Lors d’une soirée sur l’île de Taha’a, j’ai eu l’occasion d’admirer avec ravissement les danseurs et danseuses du restaurant « le Ficus », situé sur l’île de Taha’a. Vêtus de leur paréo, ils nous ont offert une démonstration de danse tahitienne envoutante.
Le mythe de la vahiné
Des grandes plages de sable fin, des cocotiers, la mer bleue turquoise, sans oublier : les vahines….
On ne peut évoquer la Polynésie sans penser à ces superbes femmes qui, vêtues d’un soutien-gorge de noix de coco et parées de leur couronnes et costumes magnifiques se déhanchent au rythme des percussions.
Elles dansent le ‘ori tahiti, plus récemment appelée le « tamure ». Danse tantôt rythmée tantôt sensuelle qui fait partie des traditions et que l’on apprend à danser très jeune, que l’on soit fille ou garçon.
Découvrons ensemble l’histoire de ces danses tahitiennes.



Un art ancestral à l’histoire compliquée
Pratiquée depuis la nuit des temps, les danses font partie du quotidien
Pratique artistique, sociale et culturelle, les danses ont toujours fait partie du quotidien des Polynésiens.
Elles sont très souvent associés aux grands rituels religieux qui rassemblent les populations autour des grands marae sacrés plusieurs fois par an.

━━━━━━━━━━

### CONSIGNES
- 1) Énumérez les éléments que l'extrait sur les danses tahitiennes cite dans la phrase commençant par « Des grandes plages de sable fin ».
- 2) Recopiez fidèlement le passage de l'extrait sur les danses tahitiennes allant de « Lors d’une soirée » à « danse tahitienne envoutante. ».

### DONNÉES SOURCES
━━━━━━━━━━

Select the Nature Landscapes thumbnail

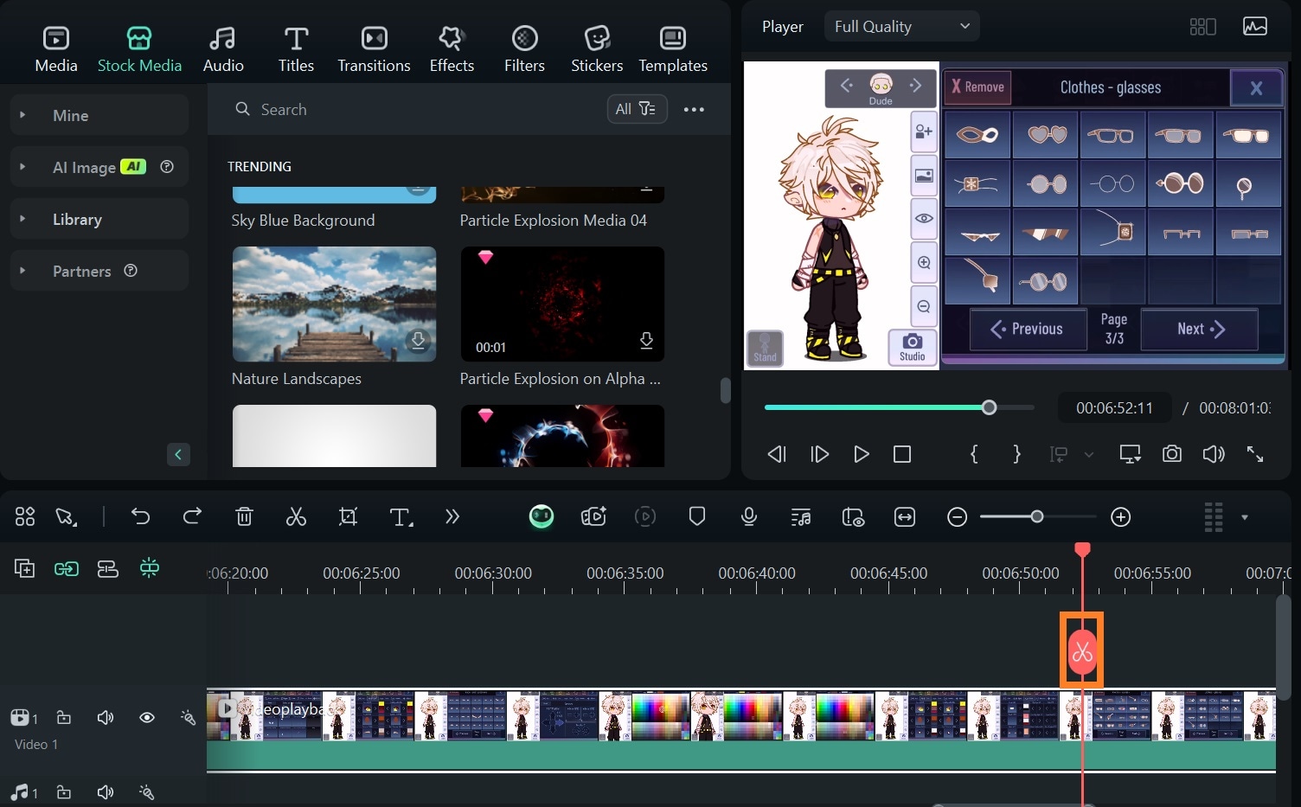(x=334, y=304)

━━━━━━━━━━

### RÉPONSES PAR CONSIGNE
- 1)
- des grandes plages de sable fin
- des cocotiers
- la mer bleue turquoise
- les vahines

- 2)
Lors d’une soirée sur l’île de Taha’a, j’ai eu l’occasion d’admirer avec ravissement les danseurs et danseuses du restaurant « le Ficus », situé sur l’île de Taha’a. Vêtus de leur paréo, ils nous ont offert une démonstration de danse tahitienne envoutante.